Data information: Scale bars: 10 µm (B, C), 20 µm (F, G, I, J).

Figure 3. CCND1/CDK4 phosphorylates and stabilizes ATOH1 protein

1. A, B

   Cycloheximide (CHX) assay. (A) N2a cells transfected with Atoh1‐GST, Ccnd1, and Cdk4 plasmids 2 days prior were harvested after 0, 4, and 8 h treatments of 50 µg/ml CHX, and lysates were subjected to immunoblotting with anti‐Atoh1 or β‐actin as a housekeeping control. (B) Quantification of relative levels of ATOH1 to the β‐actin. N2a transfected with only Atoh1‐GST is referred as WT and N2a transfected with Atoh1‐GST, Ccnd1, and Cdk4 plasmids is referred as 4D. Same experiments were performed three times. Error bars are representing as mean ± SEM.

2. C

   N2a cells transfected with Atoh1‐GST plasmids were treated with DMSO (control), Palbociclib (Palb) or Palb, and 10 µM MG132 (MG132) for 6 h before harvest. Lysates of N2a were subjected to immunoblotting with anti‐Atoh1 or β‐actin. Quantification of relative ATOH1 to the β‐ACTIN (right panel). Tukey–Kramer test was performed between control, Palb, and MG132. Bars and error bars are representing as mean ± SEM from three trials of each condition. ***P < 0.001, *P < 0.05, N.S.: Not Significant. Three slots of each experimental condition represent the three biological replicants of each condition.

3. D

   In vitro phosphorylation assay of ATOH1. GST‐tagged full‐length ATOH1 (FL), N‐terminus ATOH1 including the bHLH domain (N), and C‐terminus of ATOH1 downstream of the bHLH domain (C) were purified from N2a cells using glutathione beads. ATOH1 proteins were incubated with either Casein kinase 1α (CK1α) or CCND1 and CDK4 in the presence of [γ‐32P]‐ATP. Phosphorylation signals detected with FL, N, and C by the phosphorylation of CK1α (lanes 1, 2, 3) are indicated by white arrowheads. Phosphorylation signals were also detected with FL and C by the phosphorylation of CCND1‐CDK4 (lanes 5, 6, 7). Phosphorylation signals of N with CCND1‐CDK4 were not detected. Strong CK1α self‐phosphorylation signals were observed (lane 4).

4. E

   Phosphorylation sites of ATOH1‐GST purified from N2a cells were determined by LC‐MS/MS. Five phosphorylation sites (Y78, S82, S309, S311, and S328) were identified.

5. F

   In vitro kinase assay with either wild‐type ATOH1 (WT) or non‐phosphorylated form of the serine‐to‐alanine 309 (S309A). WT or S309A were incubated with CCND1 and CDK4 (4D) in the presence of [γ‐32P]‐ATP. While WT with CCND1 and CDK4 gave rise to strong signals (lanes 1,2 white arrowhead), S309A showed no obvious signal (dashed arrowhead indicated the predicted size of ATOH1).

6. G

   Atoh1 expression plasmids were transfected into N2a cells with Ccnd1 and Cdk4 expression plasmids (4D). N2a cells were treated with 10, 100, 1,000 nM Palb for 6 h before harvest. Lysates from N2a cells were subjected to immunoblotting with anti‐Atoh1, p‐S309‐Ab, and β‐actin. Quantification of relative ATOH1 to the β‐ACTIN (right panel). Tukey–Kramer test was performed between 0, 10, 100, and 1,000 nM. Bars and error bars are representing as mean ± SEM from three trials of each condition. **P < 0.01, *P < 0.05, N.S.: Not Significant.
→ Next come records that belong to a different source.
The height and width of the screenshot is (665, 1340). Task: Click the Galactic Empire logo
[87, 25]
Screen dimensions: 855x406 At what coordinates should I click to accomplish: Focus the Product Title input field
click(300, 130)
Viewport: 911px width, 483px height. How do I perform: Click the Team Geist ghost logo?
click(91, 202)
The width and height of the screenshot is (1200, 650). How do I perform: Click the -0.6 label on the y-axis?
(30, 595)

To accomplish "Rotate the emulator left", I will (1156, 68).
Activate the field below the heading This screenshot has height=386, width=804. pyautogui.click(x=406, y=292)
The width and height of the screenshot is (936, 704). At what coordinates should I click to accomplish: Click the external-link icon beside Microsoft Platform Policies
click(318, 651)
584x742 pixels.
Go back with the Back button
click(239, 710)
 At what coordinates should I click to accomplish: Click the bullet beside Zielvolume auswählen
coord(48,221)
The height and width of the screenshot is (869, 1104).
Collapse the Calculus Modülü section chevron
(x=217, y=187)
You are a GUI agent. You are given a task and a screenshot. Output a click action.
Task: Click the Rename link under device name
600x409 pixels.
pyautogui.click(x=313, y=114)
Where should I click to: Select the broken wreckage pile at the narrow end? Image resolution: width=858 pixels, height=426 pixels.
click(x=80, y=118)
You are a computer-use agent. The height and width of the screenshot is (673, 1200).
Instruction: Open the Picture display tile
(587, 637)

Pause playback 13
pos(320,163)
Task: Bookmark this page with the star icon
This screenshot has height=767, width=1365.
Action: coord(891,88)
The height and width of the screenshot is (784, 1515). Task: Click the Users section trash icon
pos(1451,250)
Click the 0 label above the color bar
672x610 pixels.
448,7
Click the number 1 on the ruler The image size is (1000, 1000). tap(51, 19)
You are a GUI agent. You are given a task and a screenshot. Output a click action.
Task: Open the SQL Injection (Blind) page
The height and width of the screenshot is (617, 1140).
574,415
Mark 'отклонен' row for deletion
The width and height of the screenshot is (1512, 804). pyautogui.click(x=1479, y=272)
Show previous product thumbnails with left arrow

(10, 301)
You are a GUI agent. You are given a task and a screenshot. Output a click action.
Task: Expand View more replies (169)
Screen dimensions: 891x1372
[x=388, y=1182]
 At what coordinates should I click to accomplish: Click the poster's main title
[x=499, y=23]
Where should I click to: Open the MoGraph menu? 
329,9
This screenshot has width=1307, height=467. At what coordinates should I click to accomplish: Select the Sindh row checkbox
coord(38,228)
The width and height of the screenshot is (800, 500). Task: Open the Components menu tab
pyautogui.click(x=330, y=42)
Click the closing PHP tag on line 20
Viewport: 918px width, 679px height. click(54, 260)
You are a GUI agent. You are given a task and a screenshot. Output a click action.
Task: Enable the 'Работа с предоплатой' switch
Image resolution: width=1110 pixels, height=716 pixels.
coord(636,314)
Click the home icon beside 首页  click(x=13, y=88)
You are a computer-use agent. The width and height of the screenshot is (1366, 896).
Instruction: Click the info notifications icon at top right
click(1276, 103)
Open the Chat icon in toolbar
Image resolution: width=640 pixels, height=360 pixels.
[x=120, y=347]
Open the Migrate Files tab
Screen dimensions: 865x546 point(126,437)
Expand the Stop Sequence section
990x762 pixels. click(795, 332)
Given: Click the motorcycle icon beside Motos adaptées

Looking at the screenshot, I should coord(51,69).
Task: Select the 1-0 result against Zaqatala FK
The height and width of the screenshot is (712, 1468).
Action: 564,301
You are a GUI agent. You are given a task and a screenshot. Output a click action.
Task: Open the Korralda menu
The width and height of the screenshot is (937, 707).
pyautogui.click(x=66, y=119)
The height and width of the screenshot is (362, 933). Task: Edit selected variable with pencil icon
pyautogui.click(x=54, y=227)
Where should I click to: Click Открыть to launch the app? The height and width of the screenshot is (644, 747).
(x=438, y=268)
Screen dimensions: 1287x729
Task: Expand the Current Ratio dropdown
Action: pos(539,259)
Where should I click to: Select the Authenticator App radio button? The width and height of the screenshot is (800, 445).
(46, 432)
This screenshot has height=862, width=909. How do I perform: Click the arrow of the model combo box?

Figure EV3. Generation and validation of specific antibody against S309‐phosphorylated ATOH1

1. GST‐tagged ATOH1 or ATOH1S309A were purified from N2a cells with glutathione‐Sepharose beads. Purified ATOH1 was incubated with λ‐phosphatase (λPP) for 30 min. Purified proteins were resuspended and subjected to immunoblotting with indicated antibodies. As expected, p‐S309‐Ab recognized WT‐ATOH1 but not S309A‐ATOH1. However, when the purified WT‐ATOH1 was de‐phosphorylated by λ‐phosphatase, no bands were detected.

2. Immunoblotting with the indicated antibodies against lysates of N2a cells transfected with either Atoh1‐GST or Atoh1 S309A expression plasmids. No signals were detected with p‐S309‐Ab antibody in N2a cell lysates transfected with S309A‐ATOH1, while WT‐ATOH1 gave strong signals. Quantification of relative levels of phosphorylated ATOH1 at S309 to the total ATOH1 (right panel). Mean ± SEM. The Student t‐tests between WT and S309A was performed. These findings confirmed that our p‐S309‐Ab antibody specifically recognized phosphorylation at S309 of ATOH1.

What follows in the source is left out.